En considération de ces éléments, il convient de relever que le contrat de voyage n’a pas été respecté et que la responsabilité de l’agence de voyages et du tour opérateur est engagée de plein droit à l’égard de Mme [P] et M. [A]. L’agence [G] [U] [Y] - Rêves Passions [Y] R P V, la société TUI France et la société XL Insurance Company Ltd, qui ne conteste pas sa garantie, seront condamnées in solidum à les indemniser pour les préjudices subis.

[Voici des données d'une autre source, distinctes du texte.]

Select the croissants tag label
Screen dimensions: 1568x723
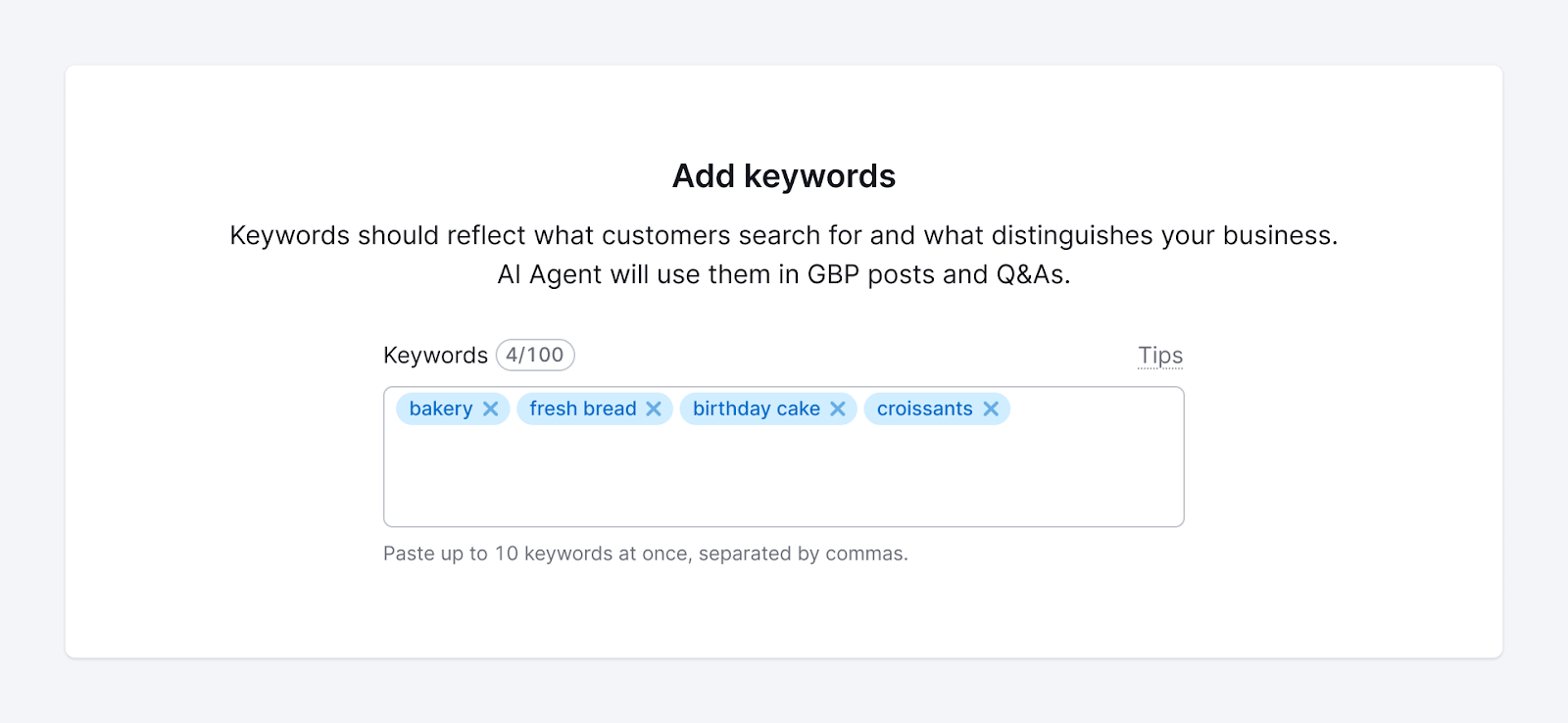(x=924, y=409)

Dans les rapports entre co-obligés, le partage de responsabilité sera fixé comme suit, sous réserve de dédommagement déjà versé par la société TUI France à l’agence de voyage :
société [G] [U] [Y] - Rêves Passions [Y] R P V : 40 %société TUI France, assurée auprès de la compagnie XL Insurance Company Ltd : 60 %
Sur les demandes indemnitaires
L’article 1353 du code civil dispose que celui qui réclame l'exécution d'une obligation doit la prouver. Réciproquement, celui qui se prétend libéré doit justifier le paiement ou le fait qui a produit l'extinction de son obligation.
billets de voyage et frais subséquents pour un montant de 2 500 euros
Mme [P] et M. [A] ne fournissent pas le détail et d’explications sur la somme réclamée.

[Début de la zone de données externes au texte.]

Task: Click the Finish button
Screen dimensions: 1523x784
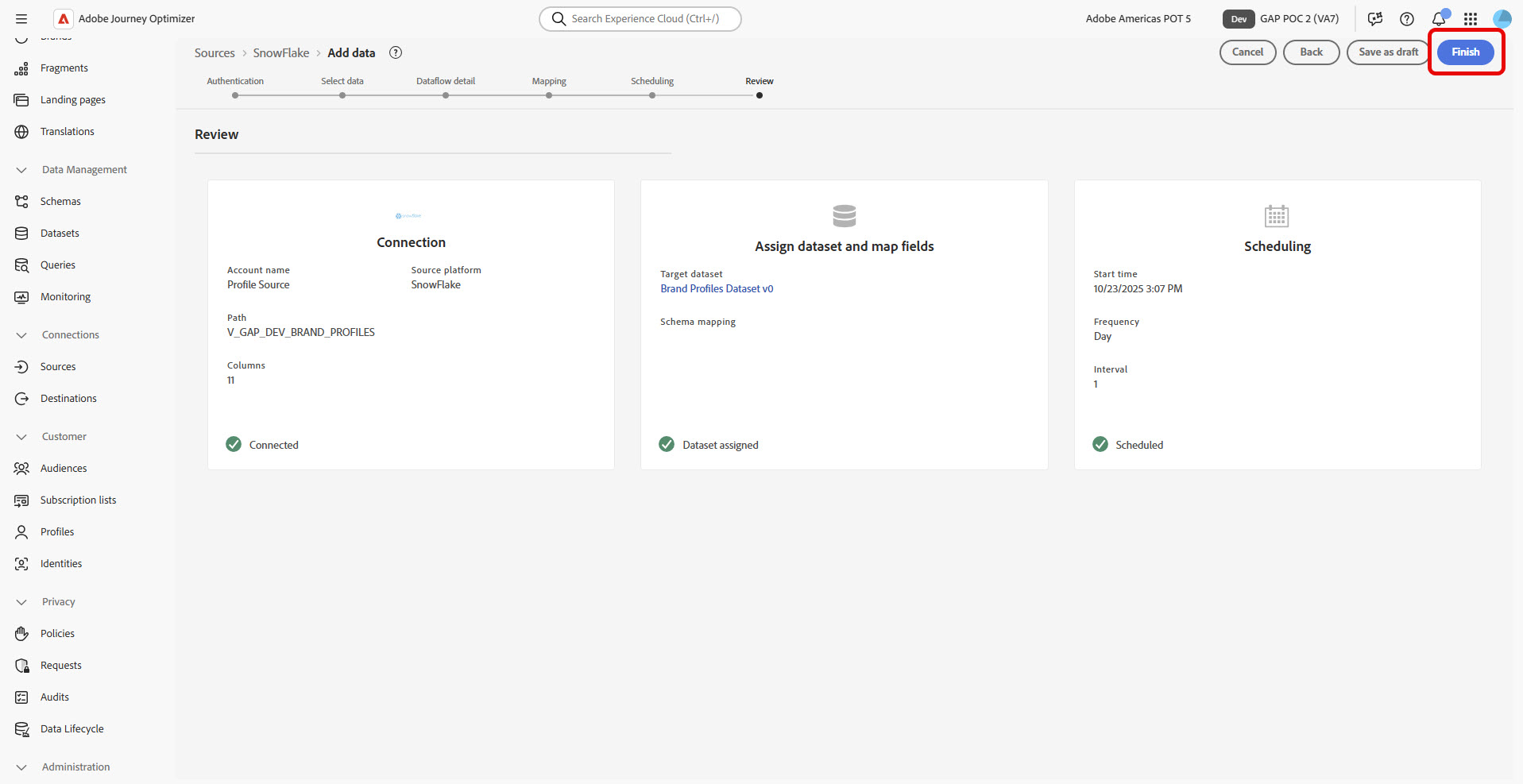Action: (1465, 52)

Il ressort des éléments de la procédure qu’ils sont arrivés à destination sur l’Ile de [Localité 12] au [Localité 13], nonobstant les difficultés éprouvées, et ils seront par conséquent déboutés de leur demande d’indemnisation pour le prix des billets d’avion.

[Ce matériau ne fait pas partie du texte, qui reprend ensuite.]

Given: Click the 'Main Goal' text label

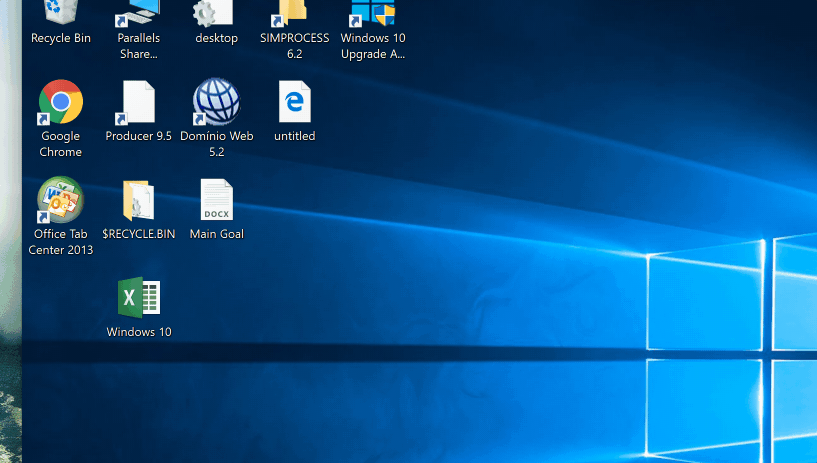Looking at the screenshot, I should click(x=216, y=234).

S’agissant des frais subséquents, ils produisent des factures relatives à :
l’achat de nourriture les 13 et 14 novembre 2018 à l’aéroport de [Localité 9] pour un montant de 11,45 euros, 8,60 euros, 6,30 euros, 35 euros, 3,30 euro et 14,80 euros : ils seront indemnisés pour ces frais engagés lors de l’attente non prévue à l’aéroport, soit un total de 79,45 euros,deux trajets en taxi à [Localité 9] pour un montant respectif de 15 euros et de 10 euros : ils seront indemnisés pour un montant total de 25 euros, ces frais étant engagés en raison des problèmes liés au vols,l’achat de vêtements au magasin Zara à [Localité 9] le 13 novembre 2018 pour un montant de 89,95 euros et de 115,75 euros. Mme [P] et M. [A] disposaient de leurs valises à ce moment du voyage et ne démontrent pas la nécessité d’acheter de nouveaux vêtements. Ils seront déboutés de cette demande,
à la taxe de séjour au Duna Beach Hôtel d’un montant de 20 euros et à un achat en pharmacie pour un montant de 6,95 euros pour lesquels aucune précision n’est fournie. Ils seront déboutés de leur demande de ce chef,frais de transport de [Adresse 5] [Localité 14]ail vers [Localité 15] le 15 novembre 2018, c’est-à-dire après leur retour le 14 novembre 2018. Ils ne fournissent aucune précision quant à ce trajet et seront déboutés de leur demande de ce chef.
En définitive, Mme [P] et M. [A] seront indemnisés à hauteur de 104,45 euros (79,45 + 25) pour les frais subséquents.
préjudice moral de 4 000 euros
Mme [P] et M. [A] ont rencontré de multiples difficultés du fait du non-respect des prestations prévues dans le contrat de voyage.